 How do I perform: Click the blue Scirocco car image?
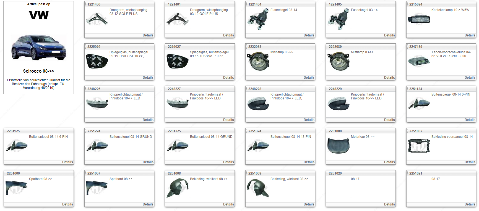38,48
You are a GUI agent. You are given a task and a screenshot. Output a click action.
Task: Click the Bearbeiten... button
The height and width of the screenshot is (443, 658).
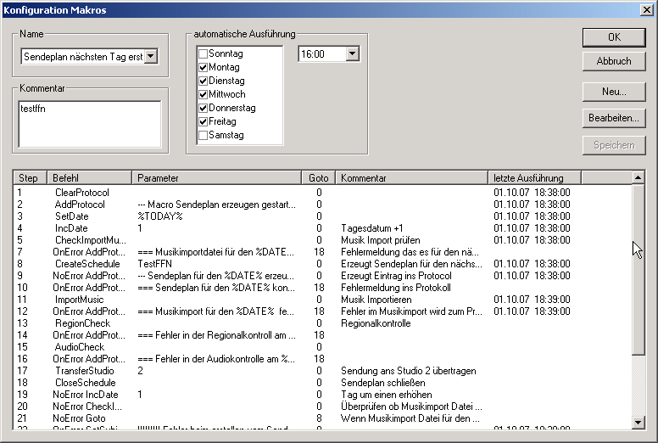coord(614,118)
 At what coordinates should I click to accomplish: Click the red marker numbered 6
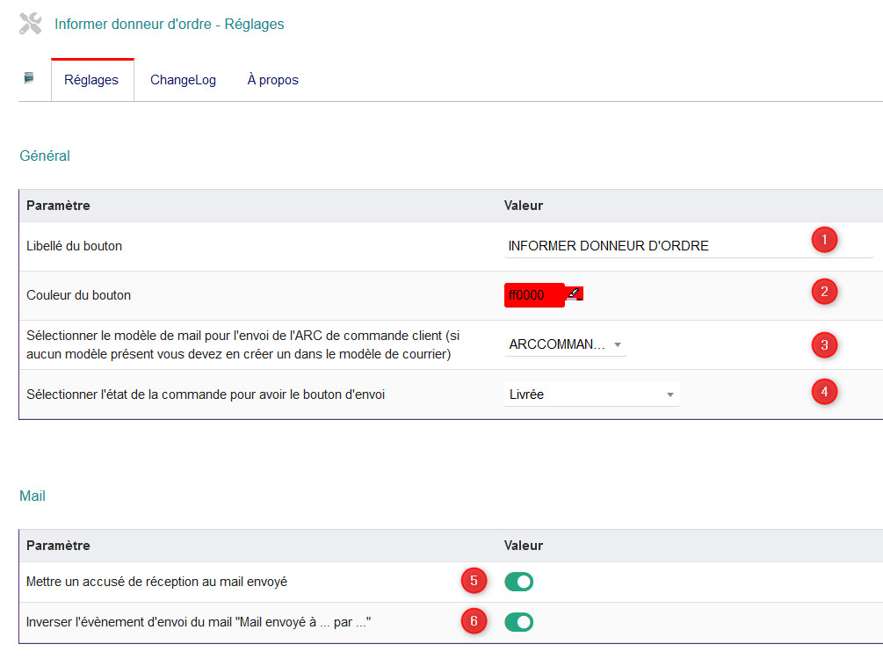tap(474, 621)
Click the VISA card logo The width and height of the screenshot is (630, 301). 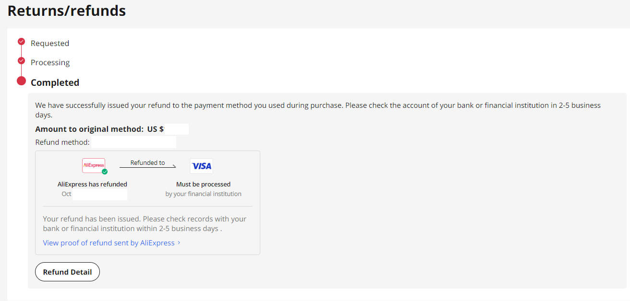202,166
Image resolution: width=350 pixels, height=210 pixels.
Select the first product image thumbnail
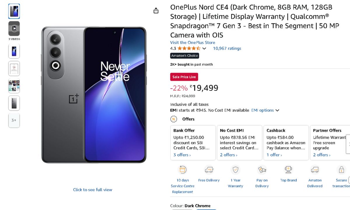click(x=14, y=11)
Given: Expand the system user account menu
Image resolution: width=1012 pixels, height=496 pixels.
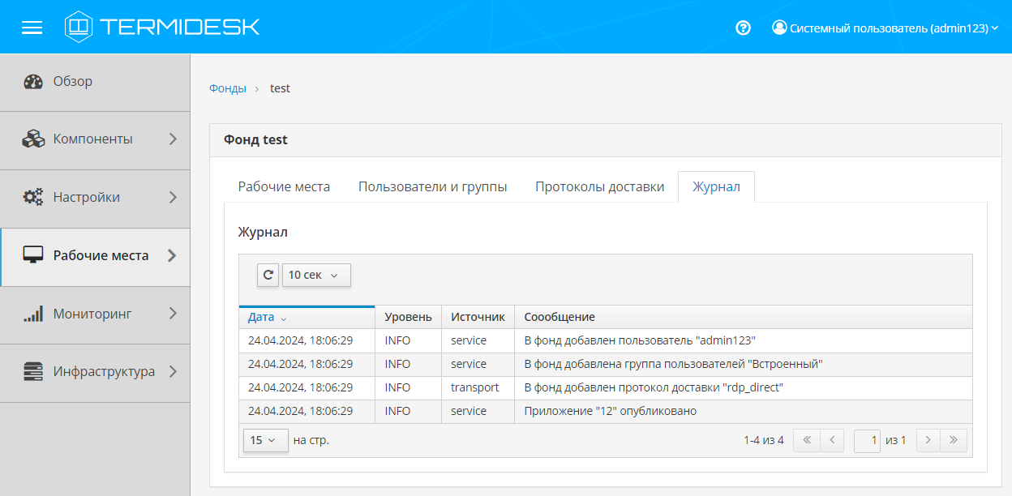Looking at the screenshot, I should 884,28.
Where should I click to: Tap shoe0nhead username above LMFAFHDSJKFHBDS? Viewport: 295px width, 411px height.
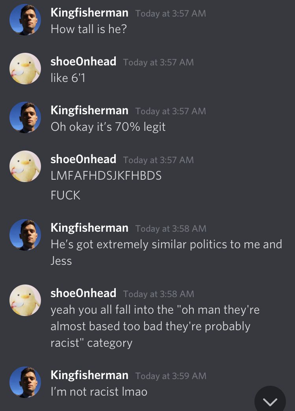tap(83, 159)
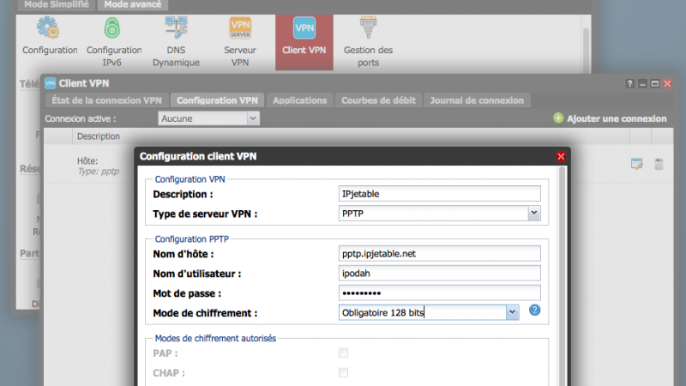Close the Configuration client VPN dialog

point(561,156)
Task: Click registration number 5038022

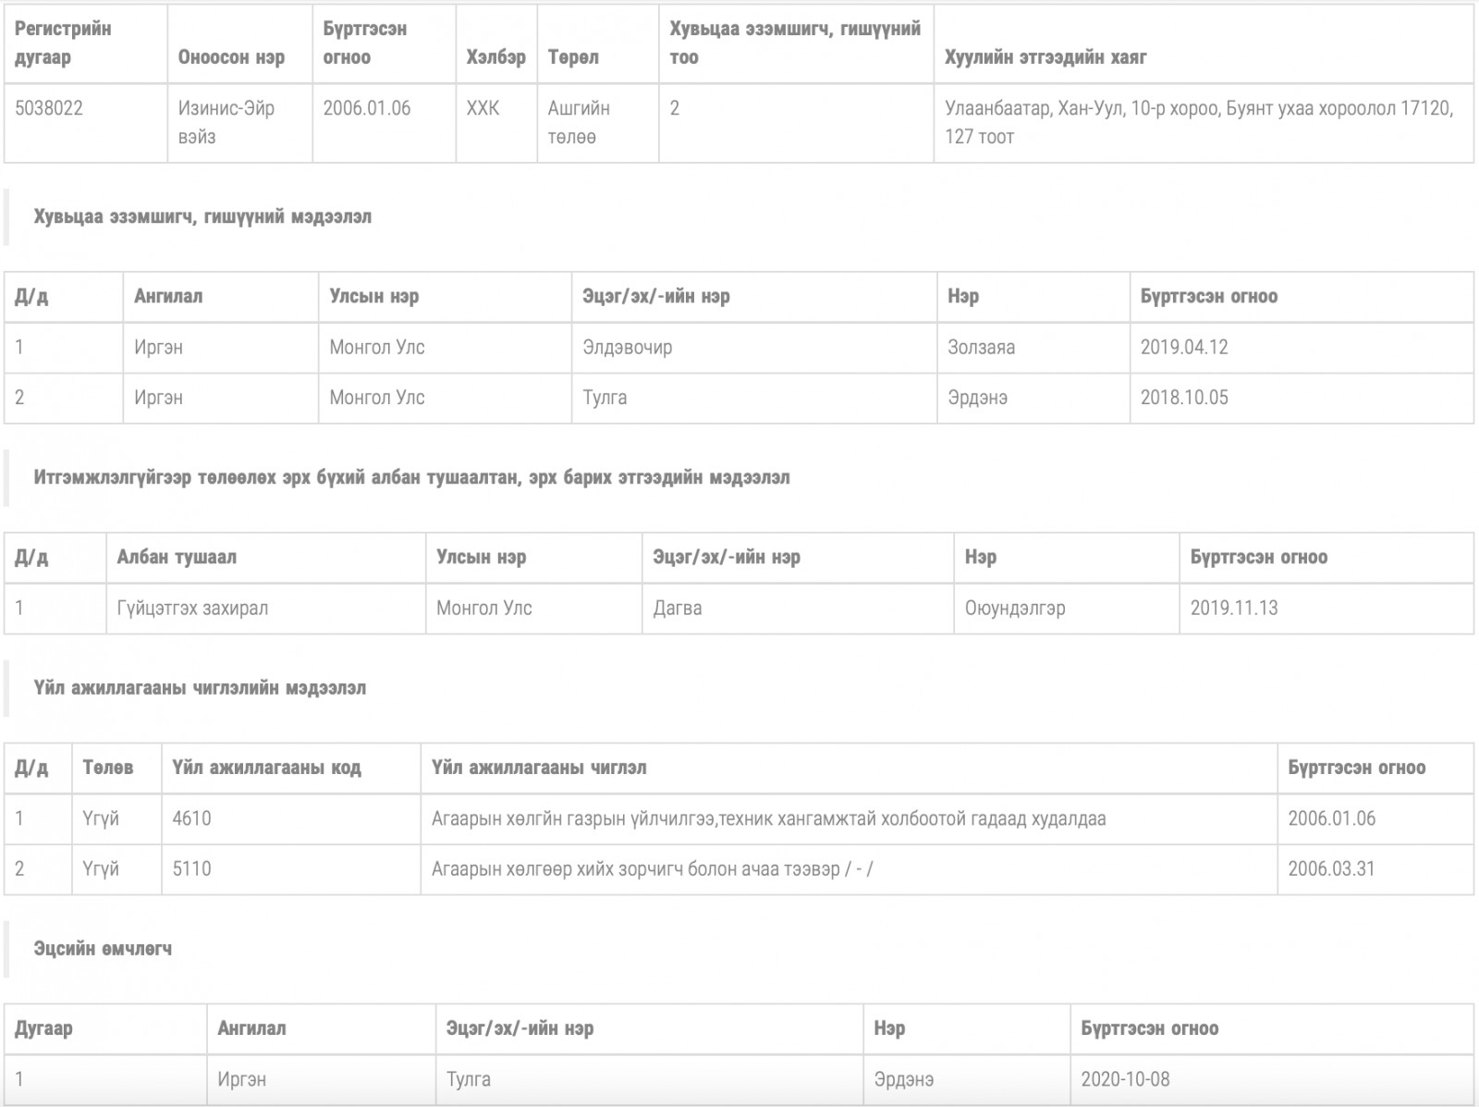Action: click(x=49, y=108)
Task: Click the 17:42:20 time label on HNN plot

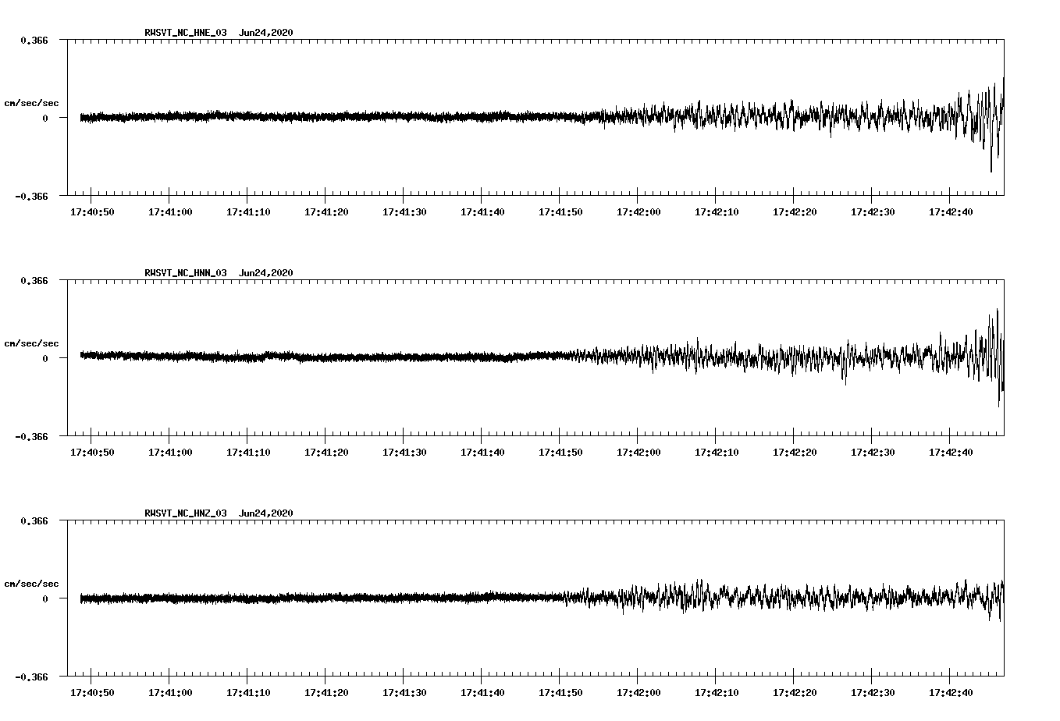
* * *
→ WORK TO COMPLETE: "Image resolution: width=1012" marks the first line to be returned; return exactly that line and every line after it through the last line of the listing, omitting pictures.

→ PROBLEM SOLUTION:
Image resolution: width=1012 pixels, height=496 pixels.
Looking at the screenshot, I should 884,28.
Where should I click to: Tap shoe0nhead username above LMFAFHDSJKFHBDS? Viewport: 295px width, 411px height.
tap(83, 159)
Close the Configuration client VPN dialog

point(561,156)
Task: Click registration number 5038022

Action: click(x=49, y=108)
Task: Click the 17:42:20 time label on HNN plot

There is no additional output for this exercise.